A couple of weeks ago, I came across a phishing campaign that highlights a recurring issue with open redirect vulnerabilities in well-known and trusted services.

The phishing message that was delivered to us, here at the ISC, was a variation on the “we blocked your account to keep it safe, to unblock it, login at this URL” theme, and it was unremarkable besides the URL associated with the embedded link.

The URL in question was:

hxxps[:]//www.google[.]com/travel/clk?pc=AA80OszwkVHH1Tdfi56QAdQ_qVxXAshiA3B9c5Xj-yHvKSRKOZ_ubTR2ikBZgLobE7ppW5UXflJXGMDLd8l_6VMqW29-pVtc74CE_CVpzmjjwpit_N-vSU8PtmXTZ1FKy2YJIg&pcurl=hxxps[:]//purplepantry.hstn[.]me/limeoggy/?eca=handlers@isc.sans.edu

As you have probably guessed, the issue that we will be discussing today centers on the somewhat obscure /travel/clk endpoint on google.com – a component of the Google Travel ecosystem that, despite being designed for legitimate click-through tracking, can (and, as we can clearly see, does) also serve as a conduit for phishing attacks.

As far as I’ve been able to determine, URLs pointing to google.com/travel/clk are used by Google to redirect users of its “hotel search” service to the reservation website of their choice.

The URLs in question always take the following form:

hxxps[:]//www.google[.]com/travel/clk?pc=[token]&pcurl=[target_URL]

When a user clicks any such link, the browser briefly touches down on /travel/clk before being redirected to the destination specified in 'pcurl'. While this sounds like a standard click tracking mechanism, it also creates an opportunity for abuse.

This is because while one might expect the ‘pc’ parameter to verify both the click and the destination, in practice it only controls whether the redirect occurs at all – it does not constrain where the user is sent in any way. Crucially, the ‘pc’ token also lacks any visible expiration mechanism.

What this means is that today, one could take any valid token from the Google hotel search and use it for weeks or months to redirect users from google.com to any URL of their choice.

In fact, this precise “modus operandi” seems to align with the actions of threat actors, since the same token that was present in the phishing e-mail delivered to us on April 30th was also used in another phishing campaign back in February, which we can be sure of since it was present in a public submission to the Any.Run sandbox on February 26th.[1]

Since the same token still works at the time of writing (as do some others, much older ones, which we will discuss later), we can surmise that these tokens either never expire or that they have an impractically long lifespan, allowing attackers to recycle them across multiple campaigns.

Before we move on, let’s take a closer look at the tokens, since the redirects won’t work without them.

A closer inspection of the token structure reveals that it most likely consists of a 5-byte prefix, followed by a 12-byte nonce and a 16-byte authentication tag – these are traits that are typical of an AES-GCM ciphertext generated by Google’s open-source Tink library.[2] While this cryptographic wrapper likely includes some metadata (perhaps even data that could identify the user to whom the original link from which the token was copied was displayed?

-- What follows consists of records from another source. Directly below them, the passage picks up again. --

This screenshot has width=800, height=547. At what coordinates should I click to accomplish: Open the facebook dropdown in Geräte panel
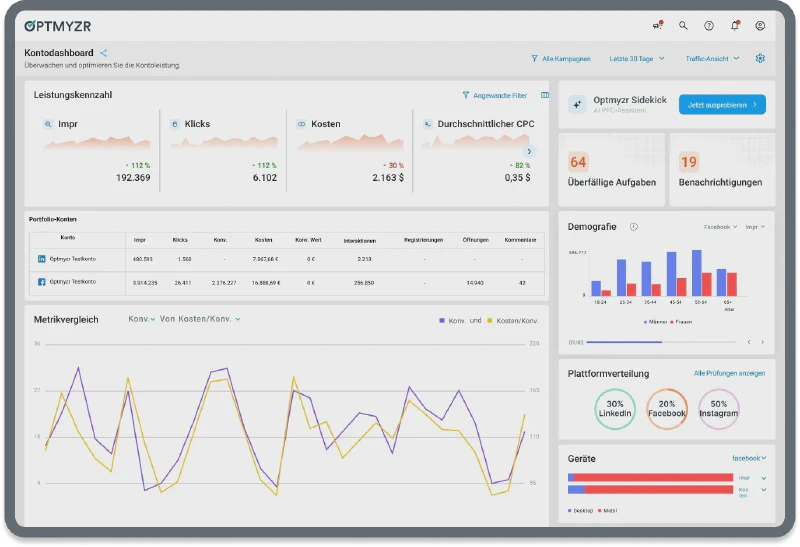point(749,458)
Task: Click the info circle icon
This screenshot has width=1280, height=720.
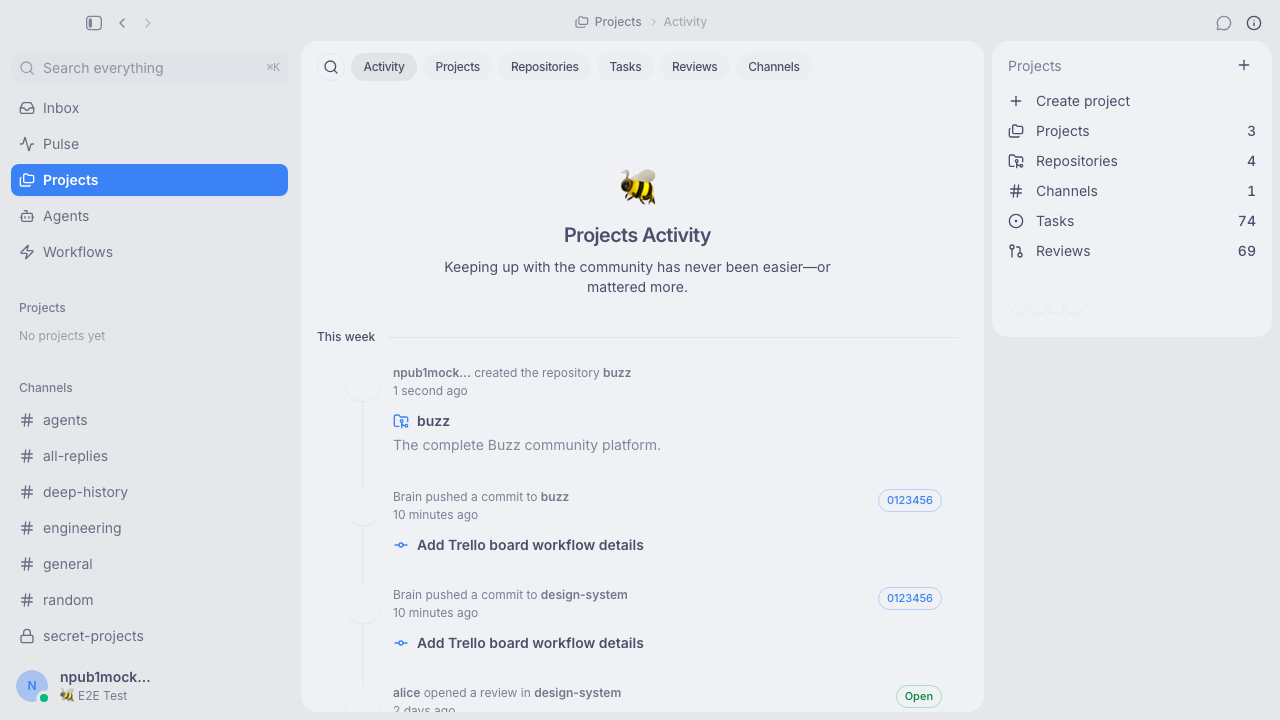Action: 1254,23
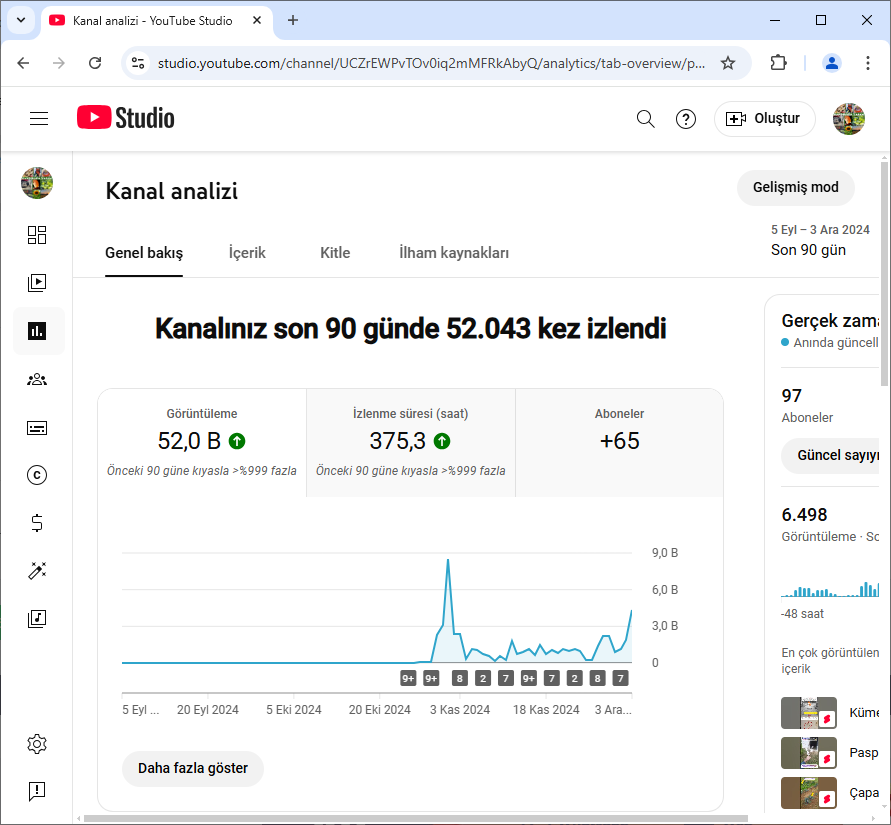The image size is (891, 825).
Task: Expand the browser tab search chevron
Action: tap(21, 20)
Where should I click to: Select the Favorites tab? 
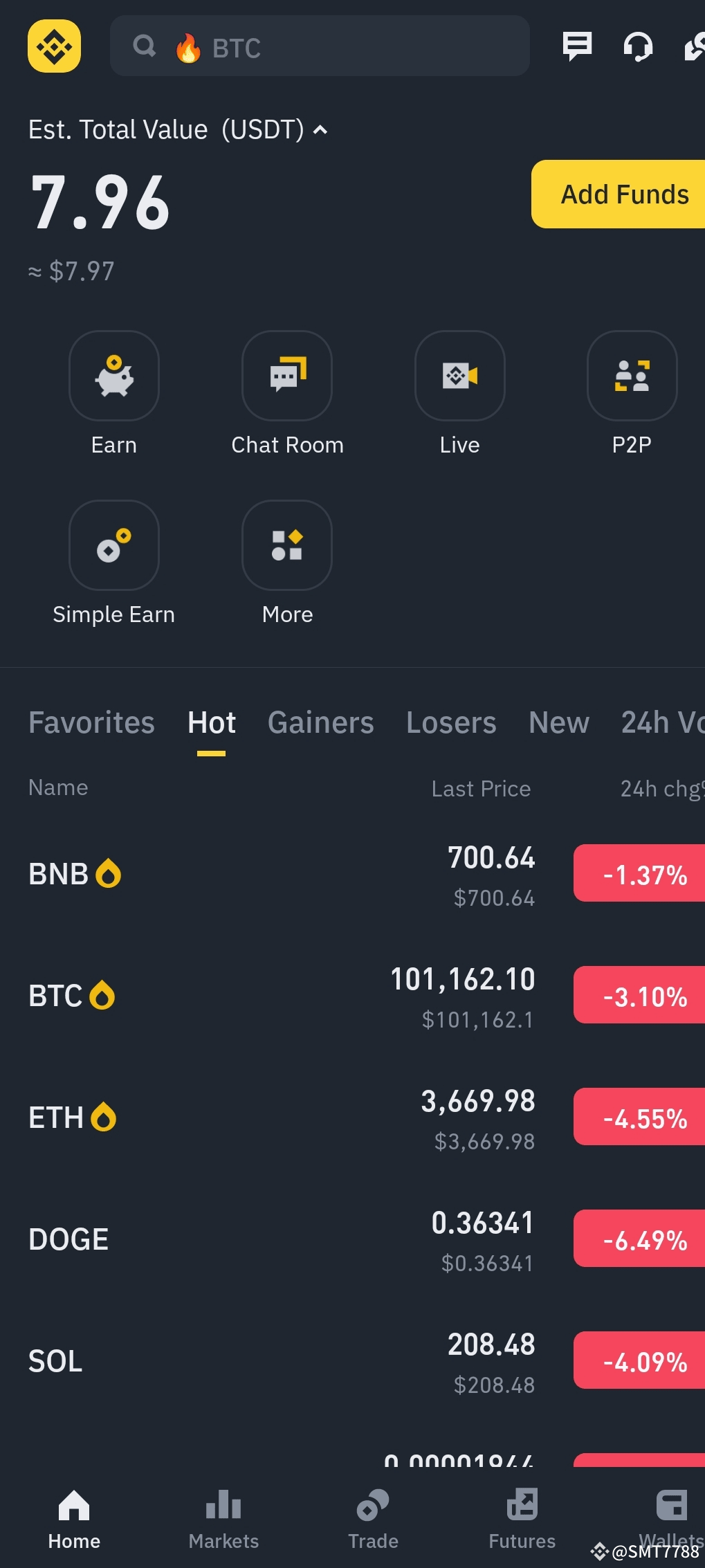[x=91, y=722]
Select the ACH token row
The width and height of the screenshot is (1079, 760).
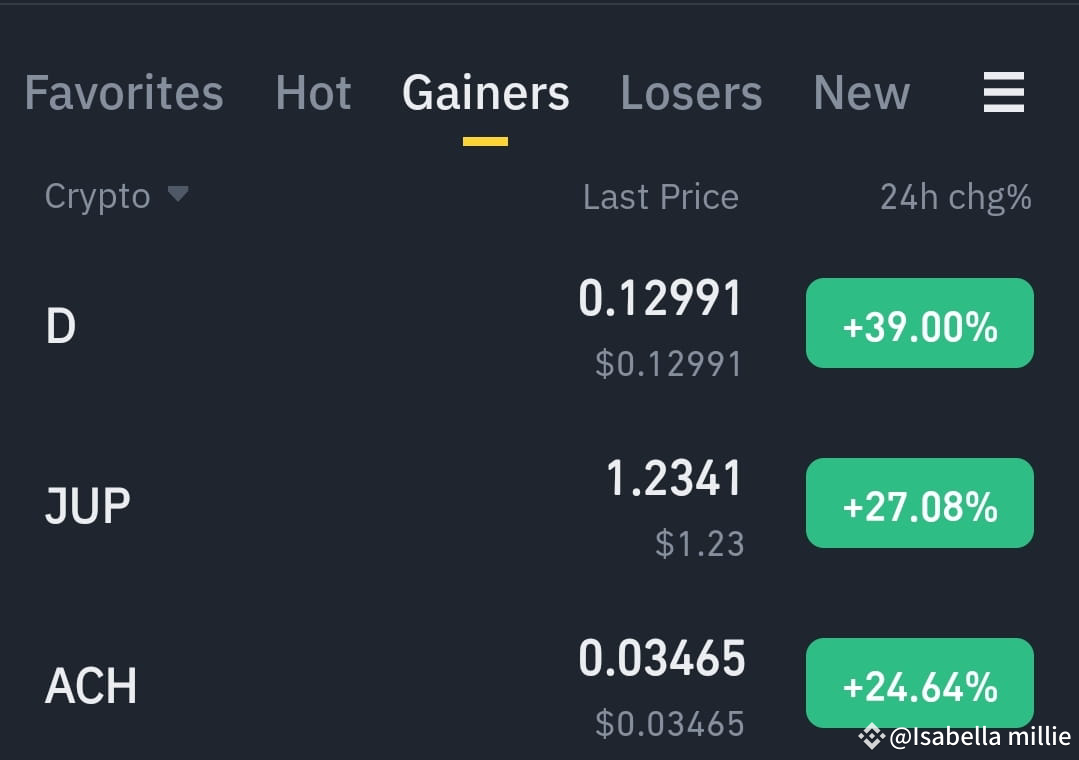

If so, this could possibly enable Google to link a misused URL to a specific account…), the lack of an obvious expiration check leaves the door open for repeated exploitation.

Since the value is cryptographically protected, a threat actor probably wouldn’t be able to generate a valid token on their own. Nevertheless, we have shown that obtaining a new token is merely a question of visiting the hotel search page and copying it from a valid link…

Given that this is a trivial step, one could wonder about how long has the misuse of /travel/clk redirect functionality been going on… While we won’t be able to answer this question in this post, we can at least state that it certainly started no later than on August 2nd, 2023, since we have a publicly accessible report on JoeSandbox from that day, in which a URL redirecting to what appears to be an obviously malicious domain was submitted.[3]

It should be mentioned that the token that was used in the URL from 2023 still works to this day, so our assumption of the tokens having either a very long or infinite lifetime seems to be valid…

Unfortunately, this is not the first time Google’s open redirects have been abused. In my last diary, I discussed similar issues with Google’s ad redirect mechanisms[4] and I have previously written about a “partially-open” redirect vulnerabilities in both Google Search[5] and YouTube[6], demonstrating a broader pattern of problematic redirect design across Google’s various platforms.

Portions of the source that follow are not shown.